Work request: Verbatim, and with nothing else, reproduce the data below from its first line through the line containing "The height and width of the screenshot is (430, 700).".

(Saved entries)
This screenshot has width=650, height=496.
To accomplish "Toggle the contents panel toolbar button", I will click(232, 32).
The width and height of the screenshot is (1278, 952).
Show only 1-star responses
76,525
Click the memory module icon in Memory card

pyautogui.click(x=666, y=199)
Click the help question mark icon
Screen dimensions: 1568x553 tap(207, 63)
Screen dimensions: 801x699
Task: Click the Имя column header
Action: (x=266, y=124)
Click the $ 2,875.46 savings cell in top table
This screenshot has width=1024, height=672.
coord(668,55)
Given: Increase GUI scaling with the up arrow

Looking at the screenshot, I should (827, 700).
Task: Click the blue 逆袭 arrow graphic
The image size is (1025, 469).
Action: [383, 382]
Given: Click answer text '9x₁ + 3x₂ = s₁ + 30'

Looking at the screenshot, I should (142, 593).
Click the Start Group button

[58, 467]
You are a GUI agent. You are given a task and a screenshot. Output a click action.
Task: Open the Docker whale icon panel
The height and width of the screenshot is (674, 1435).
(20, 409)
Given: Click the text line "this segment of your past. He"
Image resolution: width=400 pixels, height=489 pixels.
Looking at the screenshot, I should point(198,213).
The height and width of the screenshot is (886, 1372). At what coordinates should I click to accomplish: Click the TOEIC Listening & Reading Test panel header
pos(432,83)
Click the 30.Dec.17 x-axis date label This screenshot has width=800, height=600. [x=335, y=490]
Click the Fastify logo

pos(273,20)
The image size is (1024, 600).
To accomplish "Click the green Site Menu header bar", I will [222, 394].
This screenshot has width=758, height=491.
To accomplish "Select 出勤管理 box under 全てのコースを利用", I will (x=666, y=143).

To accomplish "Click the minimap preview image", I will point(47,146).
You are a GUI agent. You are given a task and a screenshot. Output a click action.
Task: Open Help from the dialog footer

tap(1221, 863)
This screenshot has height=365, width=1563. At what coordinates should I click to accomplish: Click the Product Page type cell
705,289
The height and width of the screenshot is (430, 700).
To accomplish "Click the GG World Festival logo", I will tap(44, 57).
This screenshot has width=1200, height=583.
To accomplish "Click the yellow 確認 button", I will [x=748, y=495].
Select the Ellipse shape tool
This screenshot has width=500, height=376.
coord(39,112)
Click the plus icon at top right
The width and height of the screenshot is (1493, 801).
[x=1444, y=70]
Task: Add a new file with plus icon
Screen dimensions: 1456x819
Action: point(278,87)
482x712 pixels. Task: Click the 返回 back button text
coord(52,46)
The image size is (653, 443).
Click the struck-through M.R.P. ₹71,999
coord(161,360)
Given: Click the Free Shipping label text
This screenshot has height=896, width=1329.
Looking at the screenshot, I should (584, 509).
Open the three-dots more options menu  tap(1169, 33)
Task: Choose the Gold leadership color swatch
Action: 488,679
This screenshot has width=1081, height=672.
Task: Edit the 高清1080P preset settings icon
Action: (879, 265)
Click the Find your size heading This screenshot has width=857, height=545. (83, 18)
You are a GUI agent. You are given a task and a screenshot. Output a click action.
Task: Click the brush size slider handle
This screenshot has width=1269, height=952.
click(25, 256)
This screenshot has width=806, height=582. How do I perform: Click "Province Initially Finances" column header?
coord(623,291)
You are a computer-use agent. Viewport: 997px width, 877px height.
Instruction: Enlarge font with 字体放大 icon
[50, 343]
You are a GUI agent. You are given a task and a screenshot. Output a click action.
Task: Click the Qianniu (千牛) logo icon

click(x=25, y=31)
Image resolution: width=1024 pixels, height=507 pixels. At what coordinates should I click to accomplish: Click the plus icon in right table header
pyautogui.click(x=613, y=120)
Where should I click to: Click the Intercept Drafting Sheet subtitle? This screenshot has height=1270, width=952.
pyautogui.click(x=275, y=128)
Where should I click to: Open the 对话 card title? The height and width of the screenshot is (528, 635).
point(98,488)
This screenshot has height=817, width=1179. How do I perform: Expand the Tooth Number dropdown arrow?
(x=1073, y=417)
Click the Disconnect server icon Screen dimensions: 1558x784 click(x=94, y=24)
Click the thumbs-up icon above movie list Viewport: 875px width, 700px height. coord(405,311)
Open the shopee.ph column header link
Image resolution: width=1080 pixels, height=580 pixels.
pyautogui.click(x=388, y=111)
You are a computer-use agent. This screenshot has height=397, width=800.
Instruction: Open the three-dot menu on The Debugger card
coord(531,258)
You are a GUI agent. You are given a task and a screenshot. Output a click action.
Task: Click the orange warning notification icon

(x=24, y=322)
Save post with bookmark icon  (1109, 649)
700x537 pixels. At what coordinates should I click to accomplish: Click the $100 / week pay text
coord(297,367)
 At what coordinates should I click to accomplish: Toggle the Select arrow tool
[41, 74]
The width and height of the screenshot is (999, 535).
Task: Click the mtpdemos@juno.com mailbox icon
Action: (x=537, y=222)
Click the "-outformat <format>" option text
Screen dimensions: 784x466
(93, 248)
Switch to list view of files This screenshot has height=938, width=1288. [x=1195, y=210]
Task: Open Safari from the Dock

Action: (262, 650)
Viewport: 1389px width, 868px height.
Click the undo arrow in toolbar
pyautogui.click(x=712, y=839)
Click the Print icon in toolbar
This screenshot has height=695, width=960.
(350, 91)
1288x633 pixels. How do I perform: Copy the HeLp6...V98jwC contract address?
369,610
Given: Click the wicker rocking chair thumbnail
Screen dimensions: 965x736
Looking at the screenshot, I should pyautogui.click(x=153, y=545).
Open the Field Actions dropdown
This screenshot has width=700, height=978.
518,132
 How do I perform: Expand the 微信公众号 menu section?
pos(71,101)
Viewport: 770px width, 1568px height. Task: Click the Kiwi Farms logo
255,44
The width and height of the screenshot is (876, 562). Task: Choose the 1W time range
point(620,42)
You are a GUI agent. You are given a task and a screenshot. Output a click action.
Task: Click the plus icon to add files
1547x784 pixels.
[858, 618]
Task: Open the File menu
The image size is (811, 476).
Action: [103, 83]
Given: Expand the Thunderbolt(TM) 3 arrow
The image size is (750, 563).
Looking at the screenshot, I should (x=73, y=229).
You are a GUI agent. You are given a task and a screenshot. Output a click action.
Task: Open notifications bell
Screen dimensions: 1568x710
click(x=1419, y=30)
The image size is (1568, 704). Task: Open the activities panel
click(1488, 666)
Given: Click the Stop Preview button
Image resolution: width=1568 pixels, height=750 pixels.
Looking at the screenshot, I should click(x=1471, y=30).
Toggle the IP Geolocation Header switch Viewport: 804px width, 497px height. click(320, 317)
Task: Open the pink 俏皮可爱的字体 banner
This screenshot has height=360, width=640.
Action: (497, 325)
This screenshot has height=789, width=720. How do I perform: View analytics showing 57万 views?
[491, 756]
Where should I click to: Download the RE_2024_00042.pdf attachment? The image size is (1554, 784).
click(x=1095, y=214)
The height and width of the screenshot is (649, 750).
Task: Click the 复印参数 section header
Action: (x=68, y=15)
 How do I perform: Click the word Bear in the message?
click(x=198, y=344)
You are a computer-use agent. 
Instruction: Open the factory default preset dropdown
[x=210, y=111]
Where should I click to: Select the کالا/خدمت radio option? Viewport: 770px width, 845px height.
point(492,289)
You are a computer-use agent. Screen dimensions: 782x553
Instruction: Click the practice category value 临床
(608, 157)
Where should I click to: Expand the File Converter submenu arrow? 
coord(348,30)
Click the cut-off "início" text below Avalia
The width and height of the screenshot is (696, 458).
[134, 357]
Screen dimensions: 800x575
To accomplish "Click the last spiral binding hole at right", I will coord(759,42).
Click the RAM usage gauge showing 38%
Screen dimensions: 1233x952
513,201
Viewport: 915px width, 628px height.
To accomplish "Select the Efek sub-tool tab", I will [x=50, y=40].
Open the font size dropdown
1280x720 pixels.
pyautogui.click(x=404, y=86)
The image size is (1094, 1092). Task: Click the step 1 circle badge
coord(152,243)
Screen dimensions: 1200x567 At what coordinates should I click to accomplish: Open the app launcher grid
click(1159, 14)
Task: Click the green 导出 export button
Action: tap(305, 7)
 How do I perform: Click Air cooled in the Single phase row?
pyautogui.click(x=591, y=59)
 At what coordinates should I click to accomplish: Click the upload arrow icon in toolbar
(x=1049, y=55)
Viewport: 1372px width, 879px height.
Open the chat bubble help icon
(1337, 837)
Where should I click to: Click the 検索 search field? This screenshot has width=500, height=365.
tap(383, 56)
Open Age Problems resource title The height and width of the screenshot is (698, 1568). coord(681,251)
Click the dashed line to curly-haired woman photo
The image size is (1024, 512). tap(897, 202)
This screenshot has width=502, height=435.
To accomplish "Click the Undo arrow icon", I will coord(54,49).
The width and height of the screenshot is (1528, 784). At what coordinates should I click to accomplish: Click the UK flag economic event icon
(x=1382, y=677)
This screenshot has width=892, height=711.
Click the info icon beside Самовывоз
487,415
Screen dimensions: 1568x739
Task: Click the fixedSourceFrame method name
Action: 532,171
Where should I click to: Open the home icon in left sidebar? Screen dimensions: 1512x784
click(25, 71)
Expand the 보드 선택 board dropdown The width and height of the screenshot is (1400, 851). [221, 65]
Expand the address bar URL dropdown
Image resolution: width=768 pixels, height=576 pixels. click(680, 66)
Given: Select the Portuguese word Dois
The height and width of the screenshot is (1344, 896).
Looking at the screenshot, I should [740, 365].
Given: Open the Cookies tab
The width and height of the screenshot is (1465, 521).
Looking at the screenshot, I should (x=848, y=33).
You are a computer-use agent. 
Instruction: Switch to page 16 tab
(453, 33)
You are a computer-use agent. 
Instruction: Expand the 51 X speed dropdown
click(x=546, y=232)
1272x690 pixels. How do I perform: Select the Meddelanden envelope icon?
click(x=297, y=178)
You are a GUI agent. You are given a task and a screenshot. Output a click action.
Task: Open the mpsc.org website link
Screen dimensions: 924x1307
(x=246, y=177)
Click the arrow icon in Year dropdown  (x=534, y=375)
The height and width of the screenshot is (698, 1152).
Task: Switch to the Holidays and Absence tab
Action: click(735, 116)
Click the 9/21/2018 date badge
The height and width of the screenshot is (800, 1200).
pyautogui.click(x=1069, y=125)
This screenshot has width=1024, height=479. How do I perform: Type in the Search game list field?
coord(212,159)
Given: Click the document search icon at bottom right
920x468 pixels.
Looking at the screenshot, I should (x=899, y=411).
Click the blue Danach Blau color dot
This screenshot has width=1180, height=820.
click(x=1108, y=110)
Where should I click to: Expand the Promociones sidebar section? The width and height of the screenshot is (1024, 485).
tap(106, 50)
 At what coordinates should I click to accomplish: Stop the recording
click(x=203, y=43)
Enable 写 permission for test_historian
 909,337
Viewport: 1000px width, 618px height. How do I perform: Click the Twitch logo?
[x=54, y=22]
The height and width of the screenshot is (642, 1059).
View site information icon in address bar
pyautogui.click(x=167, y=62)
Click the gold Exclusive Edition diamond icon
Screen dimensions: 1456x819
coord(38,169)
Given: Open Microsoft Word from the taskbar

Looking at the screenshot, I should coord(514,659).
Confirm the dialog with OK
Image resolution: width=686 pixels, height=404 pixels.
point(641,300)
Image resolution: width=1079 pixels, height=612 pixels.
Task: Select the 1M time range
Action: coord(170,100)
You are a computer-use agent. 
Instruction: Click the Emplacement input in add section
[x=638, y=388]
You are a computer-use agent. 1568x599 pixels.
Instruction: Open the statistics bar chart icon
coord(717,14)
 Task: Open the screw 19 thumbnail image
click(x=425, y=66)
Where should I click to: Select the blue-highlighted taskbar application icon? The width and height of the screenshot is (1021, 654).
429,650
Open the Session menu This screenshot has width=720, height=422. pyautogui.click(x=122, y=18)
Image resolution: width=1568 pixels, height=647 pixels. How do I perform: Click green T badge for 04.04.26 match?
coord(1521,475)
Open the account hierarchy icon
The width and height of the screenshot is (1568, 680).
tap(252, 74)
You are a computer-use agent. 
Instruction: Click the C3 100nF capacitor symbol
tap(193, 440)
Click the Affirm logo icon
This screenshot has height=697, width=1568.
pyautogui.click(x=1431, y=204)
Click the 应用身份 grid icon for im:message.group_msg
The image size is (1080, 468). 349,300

Answer section:
This screenshot has width=650, height=496.
To accomplish "Toggle the contents panel toolbar button", I will click(232, 32).
The width and height of the screenshot is (1278, 952).
Show only 1-star responses
76,525
Click the memory module icon in Memory card

pyautogui.click(x=666, y=199)
Click the help question mark icon
Screen dimensions: 1568x553 tap(207, 63)
Screen dimensions: 801x699
Task: Click the Имя column header
Action: (x=266, y=124)
Click the $ 2,875.46 savings cell in top table
This screenshot has width=1024, height=672.
coord(668,55)
Given: Increase GUI scaling with the up arrow

Looking at the screenshot, I should (827, 700).
Task: Click the blue 逆袭 arrow graphic
The image size is (1025, 469).
Action: [383, 382]
Given: Click answer text '9x₁ + 3x₂ = s₁ + 30'

Looking at the screenshot, I should (142, 593).
Click the Start Group button

[58, 467]
You are a GUI agent. You are given a task and a screenshot. Output a click action.
Task: Open the Docker whale icon panel
The height and width of the screenshot is (674, 1435).
(20, 409)
Given: Click the text line "this segment of your past. He"
Image resolution: width=400 pixels, height=489 pixels.
Looking at the screenshot, I should point(198,213).
The height and width of the screenshot is (886, 1372). At what coordinates should I click to accomplish: Click the TOEIC Listening & Reading Test panel header
pos(432,83)
Click the 30.Dec.17 x-axis date label This screenshot has width=800, height=600. [x=335, y=490]
Click the Fastify logo

pos(273,20)
The image size is (1024, 600).
To accomplish "Click the green Site Menu header bar", I will [222, 394].
This screenshot has width=758, height=491.
To accomplish "Select 出勤管理 box under 全てのコースを利用", I will (x=666, y=143).

To accomplish "Click the minimap preview image", I will point(47,146).
You are a GUI agent. You are given a task and a screenshot. Output a click action.
Task: Open Help from the dialog footer

tap(1221, 863)
This screenshot has height=365, width=1563. At what coordinates should I click to accomplish: Click the Product Page type cell
705,289
The height and width of the screenshot is (430, 700).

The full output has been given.